The following studies and study types were excluded:
(1)Studies providing results that were obtained exclusively from mathematical modeling of long-term protection or vaccine impact.
(2)Studies that assessed hepatitis A vaccine safety and immunogenicity not related to long-term protection, or those assessing protective effects ≤60 months after vaccination.1
(3)The study objective was not related to long-term impact assessment of HAV vaccine but was
(a)the assessment and comparison of diagnostic tests, detection methods, and laboratory profiles
(b)the assessment of economic and cost-effectiveness issues around HAV vaccines
(c)the assessment of co-administration with other vaccines/formulations safety and efficacy issues of HAV vaccine
(d)the assessment of other factors influencing antibody development, including single and multiple dose, variability in schedule, time and type of vaccine administration
(e)outbreak investigations and postexposure administration
(f)the comparison of different hepatitis A vaccines in terms of immunogenicity/interchangeability/tolerability
(g)other studies not or indirectly related to hepatitis A vaccine
(4)Study types were seroprevalence studies, studies on country-specific epidemiology, (sub-) population surveys on incidence and prevalence of HAV infection and prevalence of anti-HAV antibody.
(5)The study focused on immune response, immunogenicity, safety or efficacy of HAV vaccine (not long-term protection) among particular high risk groups, mainly patients with liver disease or HIV-AIDS.
(6)Opinions, letters, comments, reports, and expert reviews on HAV vaccine recommendations, outcomes, coverage and others.
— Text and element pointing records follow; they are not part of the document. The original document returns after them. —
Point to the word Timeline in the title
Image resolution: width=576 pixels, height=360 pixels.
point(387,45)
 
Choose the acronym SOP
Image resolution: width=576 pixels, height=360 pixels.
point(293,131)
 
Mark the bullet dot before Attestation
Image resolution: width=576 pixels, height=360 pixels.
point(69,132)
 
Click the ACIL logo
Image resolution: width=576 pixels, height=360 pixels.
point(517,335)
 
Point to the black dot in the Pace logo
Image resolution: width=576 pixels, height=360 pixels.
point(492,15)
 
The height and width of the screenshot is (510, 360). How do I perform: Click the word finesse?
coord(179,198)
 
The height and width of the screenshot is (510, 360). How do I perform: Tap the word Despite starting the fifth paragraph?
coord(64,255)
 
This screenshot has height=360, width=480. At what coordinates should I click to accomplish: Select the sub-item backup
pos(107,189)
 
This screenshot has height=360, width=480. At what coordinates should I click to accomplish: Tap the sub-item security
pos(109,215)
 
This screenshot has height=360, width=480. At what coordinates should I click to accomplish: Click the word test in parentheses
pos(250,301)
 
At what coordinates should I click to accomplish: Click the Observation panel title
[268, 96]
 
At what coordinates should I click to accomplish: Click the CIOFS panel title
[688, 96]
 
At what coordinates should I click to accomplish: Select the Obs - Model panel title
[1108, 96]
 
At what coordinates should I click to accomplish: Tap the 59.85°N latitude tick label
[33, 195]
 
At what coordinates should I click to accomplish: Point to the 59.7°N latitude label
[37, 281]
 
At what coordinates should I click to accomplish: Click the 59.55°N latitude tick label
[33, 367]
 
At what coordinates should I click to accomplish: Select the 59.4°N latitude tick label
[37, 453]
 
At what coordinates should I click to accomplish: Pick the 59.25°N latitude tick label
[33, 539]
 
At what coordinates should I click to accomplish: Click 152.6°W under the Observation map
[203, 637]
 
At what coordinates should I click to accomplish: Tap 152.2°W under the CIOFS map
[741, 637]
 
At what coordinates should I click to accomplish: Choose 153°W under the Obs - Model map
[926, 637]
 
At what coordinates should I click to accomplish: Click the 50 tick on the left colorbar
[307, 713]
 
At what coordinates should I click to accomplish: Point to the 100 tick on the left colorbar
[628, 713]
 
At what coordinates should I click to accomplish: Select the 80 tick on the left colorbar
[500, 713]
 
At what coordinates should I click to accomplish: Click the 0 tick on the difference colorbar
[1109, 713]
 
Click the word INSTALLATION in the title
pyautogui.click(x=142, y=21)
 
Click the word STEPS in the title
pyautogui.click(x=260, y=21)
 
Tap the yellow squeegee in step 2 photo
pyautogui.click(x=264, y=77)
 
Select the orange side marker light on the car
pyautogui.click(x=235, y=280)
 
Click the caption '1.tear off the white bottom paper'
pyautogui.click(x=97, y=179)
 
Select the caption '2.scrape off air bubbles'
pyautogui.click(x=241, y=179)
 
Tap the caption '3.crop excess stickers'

We selected potentially eligible articles using a two stage process. First, title and abstracts from all citations identified by MEDLINE and EMBASE databases were screened. The second screening involved retrieving the full text of those citations not excluded in the first step while applying the specific criteria related to study type and objective. Translations were obtained for non-English citations, which were considered to be relevant, based on title and abstract screening. We then extracted the following data: number of participants, study location, intervention and comparison characteristics (vaccine type, vaccine schedule, number of doses, length of follow up) and the outcome of interest (HAV infection, anti-HAV antibody persistence, GMT/GMC).
3. Results
From 1997 to 2011, 299 potentially relevant citations (Annex 3, Fig. 1) were identified from MEDLINE out of which 53 were published in other languages than English, mainly in Chinese (21 articles. Other languages used were Russian (8), Spanish (6), French (5), German (4), Polish (2), and Korean (2). Each of the following languages provided one citation: Portuguese, Romanian, Hebrew, Czech, and Croatian. After title and abstract screening, full text was obtained for 33 English citations and 5 Chinese citations.